Clinton Antwi (born 6 November 1999) is a Ghanaian professional footballer who plays as a defender for Veikkausliiga club KuPS.

Career
Antwi played for the Right to Dream Academy before joining FC Nordsjælland in January 2018. He spent his first half season in spring 2018 in the U19 team in the U19 league. In the summer of 2018 he trained with the club's first team.

On 18 July 2018, Antwi made his debut in the UEFA Europa League starting in a 2–1 home victory against Cliftonville.

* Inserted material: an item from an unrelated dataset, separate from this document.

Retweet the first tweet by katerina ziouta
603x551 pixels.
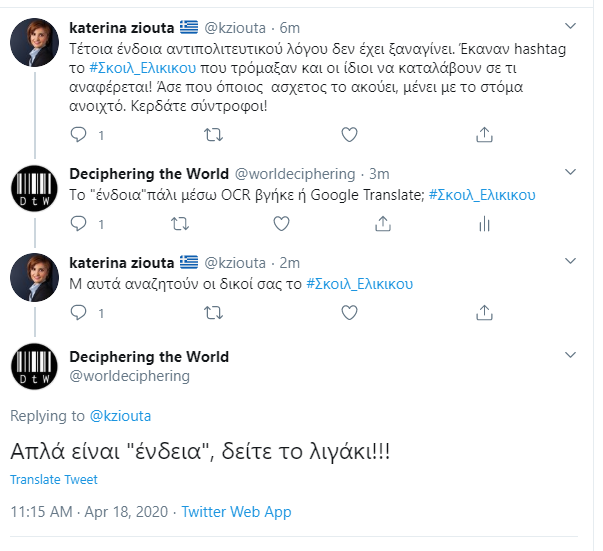point(214,134)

He conceded a sixth-minute penalty.

Antwi got his debut in the Superliga for FC Nordjælland on 22 July 2018, when he was substituted 37 minutes into the game for an injured Mads Mini Pedersen in a 1–1 draw against AGF. On 23 September 2020, Antwi joined Danish 1st Division club Esbjerg fB on loan for the rest of the season.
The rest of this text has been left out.